When it came to making adventurous yet accessible easy listening music, Hugo Montenegro had few peers.
The string of easy listening albums he recorded during the '60s and '70s attracted a cult of fans by combining exotic instrumentation and experimental production techniques with a knack for a catchy, pop-flavored touch arrangements made the proceedings catchy and easily accessible.
One of his best examples of his unique style is 1972's Love Theme from The Godfather, an album that transformed a diverse array of pop tunes and film themes into exotic easy listening through arrangements that piled on space-age synthesizer and wild sound effects designed to show off quadrophonic engineering techniques.
The experimental tone is established from the get-go with "Norwegian Wood," which transforms the Beatles' Indian-styled pop tune into a lush, heady cinematic fanfare full of swirling strings, swinging brass, and rumbling percussion.
Other standout moments include "Me and My Arrow," which is transformed into synth-driven carnival music complete with crowd-noise sound effects, and the title track, which layers on fuzz guitar and trippy electronics to transform what was a delicate film theme into a surging, funky instrumental that would fit in on the soundtrack of a '70s cop show.
Montenegro also throws a couple of originals in, the standout being the album closer "Stutterology"; this quadrophonic-engineering showcase alternates a light, cheeky theme played on xylophone and keyboards with dark, suspenseful string passages over a rumbling percussion track.
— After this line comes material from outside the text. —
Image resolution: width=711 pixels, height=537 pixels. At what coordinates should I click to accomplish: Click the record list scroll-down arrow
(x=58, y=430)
Montenegro's refusal to play the tunes straight may strike some listeners as gimmicky and eccentric, but no one can deny the craft and skill that went into this recording.
Ultimately, Love Theme From the Godfather's combination of strong material and fearless experimentation makes it one of the most entertaining and consistent albums in Hugo Montenegro's catalog.
Anyone interested in exploring his singular style would do well to start here.